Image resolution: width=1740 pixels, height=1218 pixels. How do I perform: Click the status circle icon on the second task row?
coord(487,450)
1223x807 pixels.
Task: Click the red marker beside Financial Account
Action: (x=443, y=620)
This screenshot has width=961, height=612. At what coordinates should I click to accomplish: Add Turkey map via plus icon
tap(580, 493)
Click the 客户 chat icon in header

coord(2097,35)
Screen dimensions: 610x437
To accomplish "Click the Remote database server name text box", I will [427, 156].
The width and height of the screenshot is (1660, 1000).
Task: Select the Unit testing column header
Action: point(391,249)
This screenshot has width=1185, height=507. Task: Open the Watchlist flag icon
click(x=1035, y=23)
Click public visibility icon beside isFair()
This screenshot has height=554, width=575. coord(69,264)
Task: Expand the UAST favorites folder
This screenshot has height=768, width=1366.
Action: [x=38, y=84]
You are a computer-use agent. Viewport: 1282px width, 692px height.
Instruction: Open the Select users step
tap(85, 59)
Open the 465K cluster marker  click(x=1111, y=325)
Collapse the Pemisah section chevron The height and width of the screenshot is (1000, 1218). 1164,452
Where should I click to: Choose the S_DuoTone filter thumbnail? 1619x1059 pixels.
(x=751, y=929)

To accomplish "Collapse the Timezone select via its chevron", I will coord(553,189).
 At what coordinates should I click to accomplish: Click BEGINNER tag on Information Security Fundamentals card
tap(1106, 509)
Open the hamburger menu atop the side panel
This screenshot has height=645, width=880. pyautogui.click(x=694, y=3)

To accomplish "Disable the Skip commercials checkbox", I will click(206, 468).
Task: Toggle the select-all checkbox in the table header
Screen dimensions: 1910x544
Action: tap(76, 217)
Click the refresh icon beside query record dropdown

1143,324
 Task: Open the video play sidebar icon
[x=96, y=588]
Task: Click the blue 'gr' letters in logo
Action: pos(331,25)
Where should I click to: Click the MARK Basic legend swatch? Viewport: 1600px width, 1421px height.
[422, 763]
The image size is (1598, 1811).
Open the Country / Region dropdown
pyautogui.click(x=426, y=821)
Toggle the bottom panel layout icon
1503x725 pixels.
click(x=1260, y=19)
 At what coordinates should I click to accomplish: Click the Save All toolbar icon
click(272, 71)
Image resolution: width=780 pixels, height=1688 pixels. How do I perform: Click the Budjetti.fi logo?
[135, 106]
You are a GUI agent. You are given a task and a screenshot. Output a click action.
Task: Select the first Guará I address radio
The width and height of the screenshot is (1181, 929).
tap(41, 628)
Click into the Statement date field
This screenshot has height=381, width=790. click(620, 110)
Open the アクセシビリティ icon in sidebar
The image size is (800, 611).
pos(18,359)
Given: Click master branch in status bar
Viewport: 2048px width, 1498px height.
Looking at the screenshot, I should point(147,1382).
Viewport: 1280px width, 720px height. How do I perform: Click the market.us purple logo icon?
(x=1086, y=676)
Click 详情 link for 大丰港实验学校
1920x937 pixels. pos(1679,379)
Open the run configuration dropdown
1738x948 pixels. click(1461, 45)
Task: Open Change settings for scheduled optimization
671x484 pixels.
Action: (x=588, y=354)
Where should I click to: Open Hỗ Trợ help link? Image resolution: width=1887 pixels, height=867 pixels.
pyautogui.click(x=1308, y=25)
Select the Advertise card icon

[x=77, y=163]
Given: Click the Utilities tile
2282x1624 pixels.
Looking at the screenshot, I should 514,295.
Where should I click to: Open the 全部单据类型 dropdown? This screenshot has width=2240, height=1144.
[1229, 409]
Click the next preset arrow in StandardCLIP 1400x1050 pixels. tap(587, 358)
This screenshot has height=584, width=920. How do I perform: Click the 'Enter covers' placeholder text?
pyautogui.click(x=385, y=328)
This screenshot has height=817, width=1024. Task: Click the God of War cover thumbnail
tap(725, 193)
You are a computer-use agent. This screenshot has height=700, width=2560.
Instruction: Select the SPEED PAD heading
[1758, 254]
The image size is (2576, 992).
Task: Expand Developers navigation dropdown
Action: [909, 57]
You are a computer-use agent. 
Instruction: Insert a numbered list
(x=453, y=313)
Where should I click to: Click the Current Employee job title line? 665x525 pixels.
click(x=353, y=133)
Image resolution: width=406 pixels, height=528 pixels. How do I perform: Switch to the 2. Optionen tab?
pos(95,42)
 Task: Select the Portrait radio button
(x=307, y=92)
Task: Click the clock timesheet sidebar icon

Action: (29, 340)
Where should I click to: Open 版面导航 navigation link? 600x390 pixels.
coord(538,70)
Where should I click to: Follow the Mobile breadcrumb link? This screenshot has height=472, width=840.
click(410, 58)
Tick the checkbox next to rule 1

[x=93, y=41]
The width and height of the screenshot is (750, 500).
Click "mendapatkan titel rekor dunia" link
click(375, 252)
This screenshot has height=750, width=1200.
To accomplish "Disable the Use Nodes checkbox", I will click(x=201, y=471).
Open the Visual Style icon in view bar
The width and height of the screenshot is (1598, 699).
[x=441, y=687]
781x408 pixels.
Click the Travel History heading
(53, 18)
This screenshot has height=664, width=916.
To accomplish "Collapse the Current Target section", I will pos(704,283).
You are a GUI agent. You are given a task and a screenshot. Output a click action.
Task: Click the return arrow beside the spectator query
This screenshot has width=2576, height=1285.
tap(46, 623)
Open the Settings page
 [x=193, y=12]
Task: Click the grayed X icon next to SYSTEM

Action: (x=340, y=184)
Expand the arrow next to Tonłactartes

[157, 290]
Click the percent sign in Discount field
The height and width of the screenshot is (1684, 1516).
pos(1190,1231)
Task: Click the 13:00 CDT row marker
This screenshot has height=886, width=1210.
==============================
● **Required work**: Express the listing as a Markdown table with columns Row and Line. Start at the first line of the listing, end at the line containing "This screenshot has height=554, width=575.", and omit blank lines.

● **Result**:
| Row | Line |
|---|---|
| 1 | Image resolution: width=1740 pixels, height=1218 pixels. How do I perform: Click the status circle icon on the second task row? |
| 2 | coord(487,450) |
| 3 | 1223x807 pixels. |
| 4 | Task: Click the red marker beside Financial Account |
| 5 | Action: (x=443, y=620) |
| 6 | This screenshot has width=961, height=612. At what coordinates should I click to accomplish: Add Turkey map via plus icon |
| 7 | tap(580, 493) |
| 8 | Click the 客户 chat icon in header |
| 9 | coord(2097,35) |
| 10 | Screen dimensions: 610x437 |
| 11 | To accomplish "Click the Remote database server name text box", I will [427, 156]. |
| 12 | The width and height of the screenshot is (1660, 1000). |
| 13 | Task: Select the Unit testing column header |
| 14 | Action: point(391,249) |
| 15 | This screenshot has width=1185, height=507. Task: Open the Watchlist flag icon |
| 16 | click(x=1035, y=23) |
| 17 | Click public visibility icon beside isFair() |
| 18 | This screenshot has height=554, width=575. coord(69,264) |